◆ **Exercise brief**
Using the listing below, retype exactly the lines starting at the one with "You are a computer-use agent." and ending at the one with "Instruction: Open the Due Date picker field", and include both.

◆ **Records for processing**
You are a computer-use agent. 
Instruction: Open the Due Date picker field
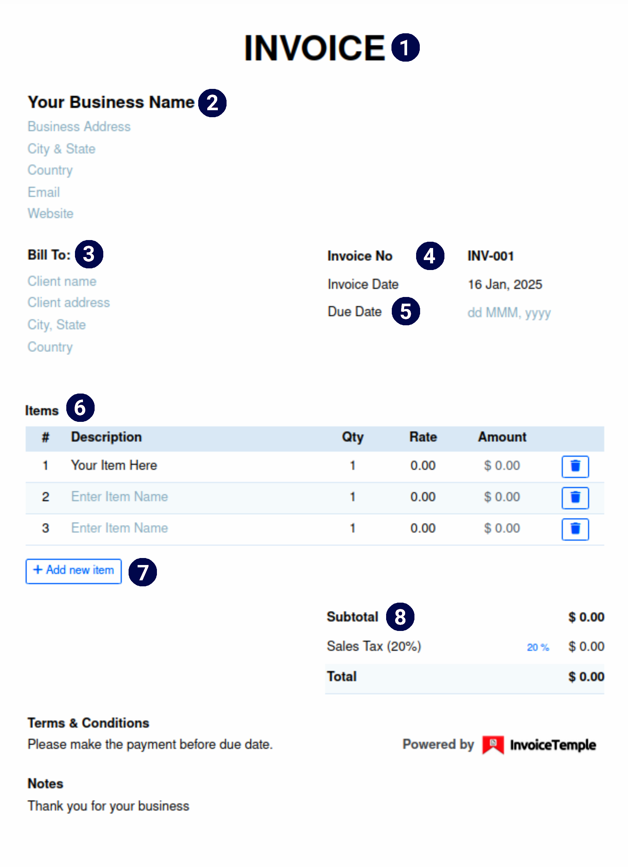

...

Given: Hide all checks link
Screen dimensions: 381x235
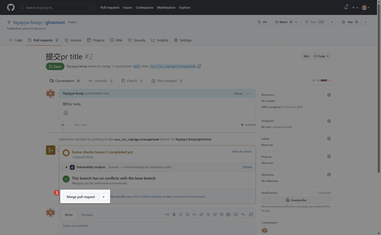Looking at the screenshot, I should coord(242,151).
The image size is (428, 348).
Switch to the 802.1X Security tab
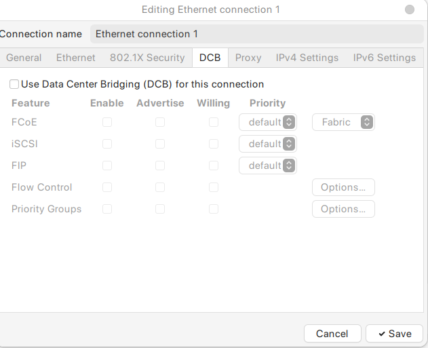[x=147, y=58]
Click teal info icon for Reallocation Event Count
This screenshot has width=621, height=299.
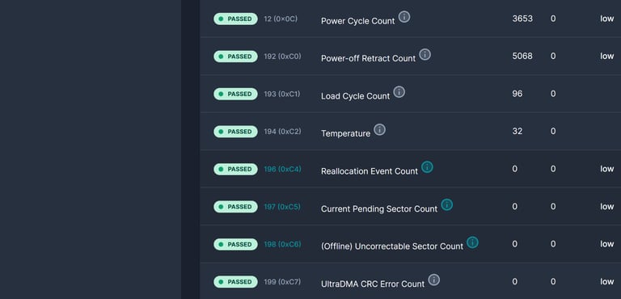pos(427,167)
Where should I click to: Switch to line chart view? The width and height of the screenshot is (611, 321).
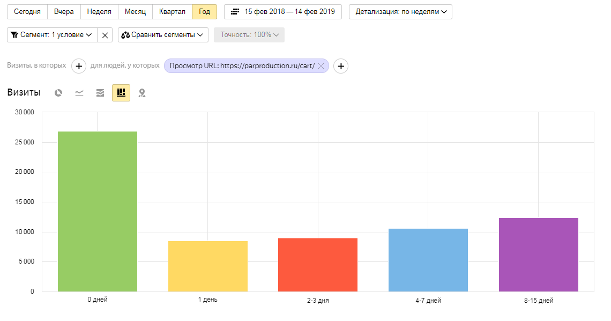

◆ **Answer area**
You are a computer-use agent. 
Instruction: Open the Due Date picker field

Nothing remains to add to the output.